» The task
Repeat every record below exactly as it appears.

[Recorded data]
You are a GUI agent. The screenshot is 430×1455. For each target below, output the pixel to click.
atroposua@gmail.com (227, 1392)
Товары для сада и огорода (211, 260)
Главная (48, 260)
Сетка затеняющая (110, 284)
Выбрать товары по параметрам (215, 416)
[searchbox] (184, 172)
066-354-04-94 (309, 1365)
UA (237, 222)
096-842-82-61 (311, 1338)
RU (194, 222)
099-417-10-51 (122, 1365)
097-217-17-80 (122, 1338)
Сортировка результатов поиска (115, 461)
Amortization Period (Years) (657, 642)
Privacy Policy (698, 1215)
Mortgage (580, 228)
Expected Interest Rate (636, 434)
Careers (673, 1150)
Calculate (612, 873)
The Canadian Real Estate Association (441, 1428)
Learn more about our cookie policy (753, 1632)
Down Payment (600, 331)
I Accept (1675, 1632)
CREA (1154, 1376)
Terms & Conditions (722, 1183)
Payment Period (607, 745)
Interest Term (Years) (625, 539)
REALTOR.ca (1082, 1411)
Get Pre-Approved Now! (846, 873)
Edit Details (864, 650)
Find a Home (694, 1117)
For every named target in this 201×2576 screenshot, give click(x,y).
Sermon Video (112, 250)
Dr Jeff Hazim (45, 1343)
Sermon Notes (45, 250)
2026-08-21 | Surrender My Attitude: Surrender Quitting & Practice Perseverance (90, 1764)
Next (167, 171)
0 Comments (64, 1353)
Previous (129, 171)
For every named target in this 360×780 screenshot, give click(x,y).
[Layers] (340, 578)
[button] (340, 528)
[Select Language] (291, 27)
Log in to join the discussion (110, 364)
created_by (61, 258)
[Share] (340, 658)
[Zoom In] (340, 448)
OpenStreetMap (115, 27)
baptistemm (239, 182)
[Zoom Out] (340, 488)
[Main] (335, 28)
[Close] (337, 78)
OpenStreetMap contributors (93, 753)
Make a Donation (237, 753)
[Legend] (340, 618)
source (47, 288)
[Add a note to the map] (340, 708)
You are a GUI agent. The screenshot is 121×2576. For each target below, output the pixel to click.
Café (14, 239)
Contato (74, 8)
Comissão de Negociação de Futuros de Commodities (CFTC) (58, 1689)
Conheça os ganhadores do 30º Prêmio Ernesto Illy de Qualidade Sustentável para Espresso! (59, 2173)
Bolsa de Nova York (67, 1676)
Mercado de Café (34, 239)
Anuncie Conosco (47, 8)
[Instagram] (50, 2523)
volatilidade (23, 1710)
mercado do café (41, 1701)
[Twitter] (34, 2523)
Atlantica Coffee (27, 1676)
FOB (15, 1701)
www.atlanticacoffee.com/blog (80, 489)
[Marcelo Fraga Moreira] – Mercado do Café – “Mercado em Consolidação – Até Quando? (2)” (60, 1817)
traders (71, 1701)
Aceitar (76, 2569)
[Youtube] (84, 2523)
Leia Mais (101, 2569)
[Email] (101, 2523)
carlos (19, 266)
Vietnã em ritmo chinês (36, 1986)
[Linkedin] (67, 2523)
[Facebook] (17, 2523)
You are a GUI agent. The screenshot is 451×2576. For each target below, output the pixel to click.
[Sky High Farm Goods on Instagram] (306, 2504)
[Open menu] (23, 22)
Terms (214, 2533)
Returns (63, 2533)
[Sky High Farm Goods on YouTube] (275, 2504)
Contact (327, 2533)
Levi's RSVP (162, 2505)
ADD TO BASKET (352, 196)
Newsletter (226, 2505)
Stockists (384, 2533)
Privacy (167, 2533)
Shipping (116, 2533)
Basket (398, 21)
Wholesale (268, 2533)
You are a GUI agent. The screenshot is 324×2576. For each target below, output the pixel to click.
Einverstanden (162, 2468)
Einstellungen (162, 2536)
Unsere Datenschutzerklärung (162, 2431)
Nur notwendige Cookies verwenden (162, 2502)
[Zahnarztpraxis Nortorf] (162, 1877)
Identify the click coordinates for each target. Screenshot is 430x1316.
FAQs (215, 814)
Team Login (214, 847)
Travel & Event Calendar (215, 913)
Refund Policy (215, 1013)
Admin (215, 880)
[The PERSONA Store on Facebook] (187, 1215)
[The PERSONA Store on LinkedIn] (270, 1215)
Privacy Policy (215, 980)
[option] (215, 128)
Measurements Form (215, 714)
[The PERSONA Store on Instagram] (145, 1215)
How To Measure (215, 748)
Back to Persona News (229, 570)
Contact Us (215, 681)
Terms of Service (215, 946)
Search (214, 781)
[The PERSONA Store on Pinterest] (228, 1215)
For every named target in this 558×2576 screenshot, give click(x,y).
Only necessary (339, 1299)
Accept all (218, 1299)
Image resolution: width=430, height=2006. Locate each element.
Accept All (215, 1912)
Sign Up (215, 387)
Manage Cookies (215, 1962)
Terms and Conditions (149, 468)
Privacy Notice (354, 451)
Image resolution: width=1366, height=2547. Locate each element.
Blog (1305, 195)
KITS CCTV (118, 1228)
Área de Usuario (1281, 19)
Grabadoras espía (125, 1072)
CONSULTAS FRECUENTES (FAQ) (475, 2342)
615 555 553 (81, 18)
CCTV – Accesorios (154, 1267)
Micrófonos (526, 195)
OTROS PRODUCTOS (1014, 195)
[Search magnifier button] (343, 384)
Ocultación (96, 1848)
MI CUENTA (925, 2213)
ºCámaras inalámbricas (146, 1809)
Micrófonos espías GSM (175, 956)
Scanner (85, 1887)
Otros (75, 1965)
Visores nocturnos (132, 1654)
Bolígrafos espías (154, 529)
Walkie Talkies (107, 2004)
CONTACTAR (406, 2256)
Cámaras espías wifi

» Output for this exercise
You are a GUI agent. The screenshot is 430×1455. For each target below, output the pixel to click.
atroposua@gmail.com (227, 1392)
Товары для сада и огорода (211, 260)
Главная (48, 260)
Сетка затеняющая (110, 284)
Выбрать товары по параметрам (215, 416)
[searchbox] (184, 172)
066-354-04-94 (309, 1365)
UA (237, 222)
096-842-82-61 (311, 1338)
RU (194, 222)
099-417-10-51 (122, 1365)
097-217-17-80 (122, 1338)
Сортировка результатов поиска (115, 461)
Amortization Period (Years) (657, 642)
Privacy Policy (698, 1215)
Mortgage (580, 228)
Expected Interest Rate (636, 434)
Careers (673, 1150)
Calculate (612, 873)
The Canadian Real Estate Association (441, 1428)
Learn more about our cookie policy (753, 1632)
Down Payment (600, 331)
I Accept (1675, 1632)
CREA (1154, 1376)
Terms & Conditions (722, 1183)
Payment Period (607, 745)
Interest Term (Years) (625, 539)
REALTOR.ca (1082, 1411)
Get Pre-Approved Now! (846, 873)
Edit Details (864, 650)
Find a Home (694, 1117)
For every named target in this 201×2576 screenshot, give click(x,y).
Sermon Video (112, 250)
Dr Jeff Hazim (45, 1343)
Sermon Notes (45, 250)
2026-08-21 | Surrender My Attitude: Surrender Quitting & Practice Perseverance (90, 1764)
Next (167, 171)
0 Comments (64, 1353)
Previous (129, 171)
For every named target in this 360×780 screenshot, give click(x,y).
[Layers] (340, 578)
[button] (340, 528)
[Select Language] (291, 27)
Log in to join the discussion (110, 364)
created_by (61, 258)
[Share] (340, 658)
[Zoom In] (340, 448)
OpenStreetMap (115, 27)
baptistemm (239, 182)
[Zoom Out] (340, 488)
[Main] (335, 28)
[Close] (337, 78)
OpenStreetMap contributors (93, 753)
Make a Donation (237, 753)
[Legend] (340, 618)
source (47, 288)
[Add a note to the map] (340, 708)
You are a GUI agent. The screenshot is 121×2576. For each target below, output the pixel to click.
Café (14, 239)
Contato (74, 8)
Comissão de Negociação de Futuros de Commodities (CFTC) (58, 1689)
Conheça os ganhadores do 30º Prêmio Ernesto Illy de Qualidade Sustentável para Espresso! (59, 2173)
Bolsa de Nova York (67, 1676)
Mercado de Café (34, 239)
Anuncie Conosco (47, 8)
[Instagram] (50, 2523)
volatilidade (23, 1710)
mercado do café (41, 1701)
[Twitter] (34, 2523)
Atlantica Coffee (27, 1676)
FOB (15, 1701)
www.atlanticacoffee.com/blog (80, 489)
[Marcelo Fraga Moreira] – Mercado do Café – “Mercado em Consolidação – Até Quando? (2)” (60, 1817)
traders (71, 1701)
Aceitar (76, 2569)
[Youtube] (84, 2523)
Leia Mais (101, 2569)
[Email] (101, 2523)
carlos (19, 266)
Vietnã em ritmo chinês (36, 1986)
[Linkedin] (67, 2523)
[Facebook] (17, 2523)
You are a GUI agent. The screenshot is 451×2576. For each target below, output the pixel to click.
[Sky High Farm Goods on Instagram] (306, 2504)
[Open menu] (23, 22)
Terms (214, 2533)
Returns (63, 2533)
[Sky High Farm Goods on YouTube] (275, 2504)
Contact (327, 2533)
Levi's RSVP (162, 2505)
ADD TO BASKET (352, 196)
Newsletter (226, 2505)
Stockists (384, 2533)
Privacy (167, 2533)
Shipping (116, 2533)
Basket (398, 21)
Wholesale (268, 2533)
You are a GUI agent. The screenshot is 324×2576. For each target below, output the pixel to click.
Einverstanden (162, 2468)
Einstellungen (162, 2536)
Unsere Datenschutzerklärung (162, 2431)
Nur notwendige Cookies verwenden (162, 2502)
[Zahnarztpraxis Nortorf] (162, 1877)
Identify the click coordinates for each target. Screenshot is 430x1316.
FAQs (215, 814)
Team Login (214, 847)
Travel & Event Calendar (215, 913)
Refund Policy (215, 1013)
Admin (215, 880)
[The PERSONA Store on Facebook] (187, 1215)
[The PERSONA Store on LinkedIn] (270, 1215)
Privacy Policy (215, 980)
[option] (215, 128)
Measurements Form (215, 714)
[The PERSONA Store on Instagram] (145, 1215)
How To Measure (215, 748)
Back to Persona News (229, 570)
Contact Us (215, 681)
Terms of Service (215, 946)
Search (214, 781)
[The PERSONA Store on Pinterest] (228, 1215)
For every named target in this 558×2576 screenshot, give click(x,y).
Only necessary (339, 1299)
Accept all (218, 1299)
Image resolution: width=430, height=2006. Locate each element.
Accept All (215, 1912)
Sign Up (215, 387)
Manage Cookies (215, 1962)
Terms and Conditions (149, 468)
Privacy Notice (354, 451)
Image resolution: width=1366, height=2547. Locate each element.
Blog (1305, 195)
KITS CCTV (118, 1228)
Área de Usuario (1281, 19)
Grabadoras espía (125, 1072)
CONSULTAS FRECUENTES (FAQ) (475, 2342)
615 555 553 (81, 18)
CCTV – Accesorios (154, 1267)
Micrófonos (526, 195)
OTROS PRODUCTOS (1014, 195)
[Search magnifier button] (343, 384)
Ocultación (96, 1848)
MI CUENTA (925, 2213)
ºCámaras inalámbricas (146, 1809)
Micrófonos espías GSM (175, 956)
Scanner (85, 1887)
Otros (75, 1965)
Visores nocturnos (132, 1654)
Bolígrafos espías (154, 529)
Walkie Talkies (107, 2004)
CONTACTAR (406, 2256)
Cámaras espías wifi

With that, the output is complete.